Although in today’s reading there is no specific mention of Jesus having broken any written law this time, what he also does throughout the gospels is to break unwritten laws. At every turn Jesus questions hide-bound attitudes and bases his responses on love alone.
There are countless unwritten social contracts which – for good or ill – govern our lives. And there were certainly even more such things in Jesus’ time. For a leader of a synagogue – a highly respectable social position – to fall at the feet of an unconventional itinerant preacher was to contradict what society would have told him was right, but his love for his ailing daughter was such that it transcended such social niceties. The woman with long-term hemorrhaging was an outcast from conventional society, and the law prohibited social and physical contact with the religious functionaries. Yet when she touched Jesus – who was, after all, a religious leader – his response was love and not law.
With the leader of the synagogue and his daughter, and with the woman with hemorrhages, it is not too difficult for us to identify compassionately with them. They are victims of circumstance. They have been dealt an unfair blow by life. Bu perhaps it is harder for us to be so compassionate towards the less savory characters in the gospels, like the tax collectors and the prostitutes. Religious leaders of the time didn’t give tax collectors the time of day, but Jesus did, because it was loving to acknowledge them as cherished children of God with many talents. We are told that Jesus went to dinner with the sorts of people that were generally given an extremely wide berth. Those people were considered by religious law to be ritually unclean. Jesus not only spent time with them but, crucially, I would want to suggest, that he genuinely enjoyed being with them, too. Perhaps this doesn’t seem a terribly shocking action to us, but what if it we were to attempt to translate it into a more current example? Would we – if we were honest with ourselves – be scandalized or at least uneasy if, say, a bishop was regularly to have dinner with his local drug-dealer and clearly enjoy cultivating that friendship?
Perhaps embedded in our lack of ease with these unsavory characters is their culpability for their actions: their wrongdoing is easy to pin down and to label. Perhaps we are tempted to make distinctions between those who deserve compassion and love and those who don’t. Every day our news stories prompt us either consciously or, more often, sub-consciously, to make judgments about whether or not someone is deserving of compassion or not.
Jesus teaches us that no sin is so great that it cannot be forgiven. He teaches us that no one’s behavior is so bad that it cannot be met with a loving response. Jesus bestows dignity and worth on those he meets and by taking the time to be with them and to recognize the potential for redemption and goodness in them, he fulfills the inauguration of the Kingdom of Heaven in this world. There is no partiality with his love. And he demands of his hearers and of us that our natural response to a situation is with mercy.
In short, there is no situation in which compassion is not our go-to, default response. Now, I grant you, actually being compassionate all the time is another thing – it’s difficult and we often mess up that response. But, rather, what I am saying is this: that no one – and no situation – will ever permit us to behave toward someone without compassion. No matter what.

• _STORED DATA_

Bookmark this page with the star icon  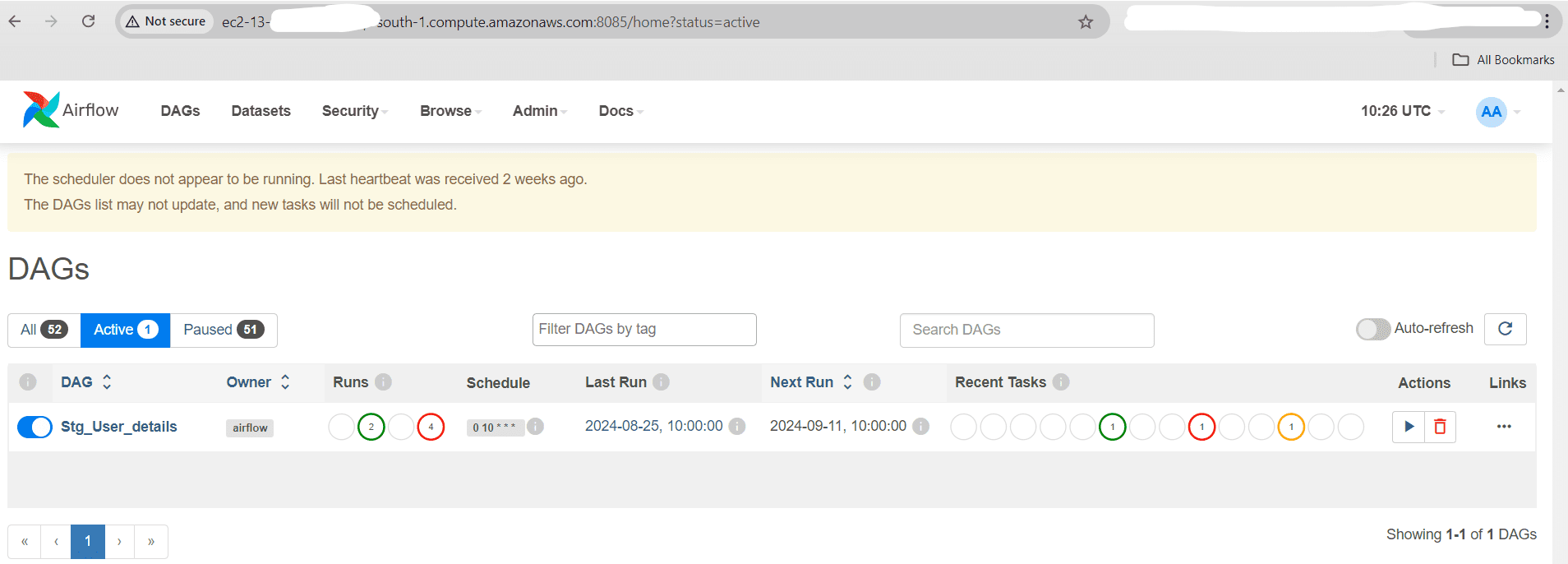pos(1085,22)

• _PROBLEM TO WORK ON_
Repeat the sermon word for word, from "Perhaps embedded in" to "compassion or not.". Work only from the sermon and leave the material aside.

• _RESPONSE BELOW_
Perhaps embedded in our lack of ease with these unsavory characters is their culpability for their actions: their wrongdoing is easy to pin down and to label. Perhaps we are tempted to make distinctions between those who deserve compassion and love and those who don’t. Every day our news stories prompt us either consciously or, more often, sub-consciously, to make judgments about whether or not someone is deserving of compassion or not.